***** DATASET RECORDS *****
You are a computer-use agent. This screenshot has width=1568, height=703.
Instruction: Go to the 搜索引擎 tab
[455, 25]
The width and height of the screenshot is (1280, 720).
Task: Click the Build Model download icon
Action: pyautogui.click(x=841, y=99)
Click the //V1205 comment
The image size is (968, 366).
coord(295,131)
*****
> **TASK DIRECTIONS**
Would you return every line of the data above exactly?

> **RESULT FOR THIS TASK**
You are a computer-use agent. This screenshot has width=1568, height=703.
Instruction: Go to the 搜索引擎 tab
[455, 25]
The width and height of the screenshot is (1280, 720).
Task: Click the Build Model download icon
Action: pyautogui.click(x=841, y=99)
Click the //V1205 comment
The image size is (968, 366).
coord(295,131)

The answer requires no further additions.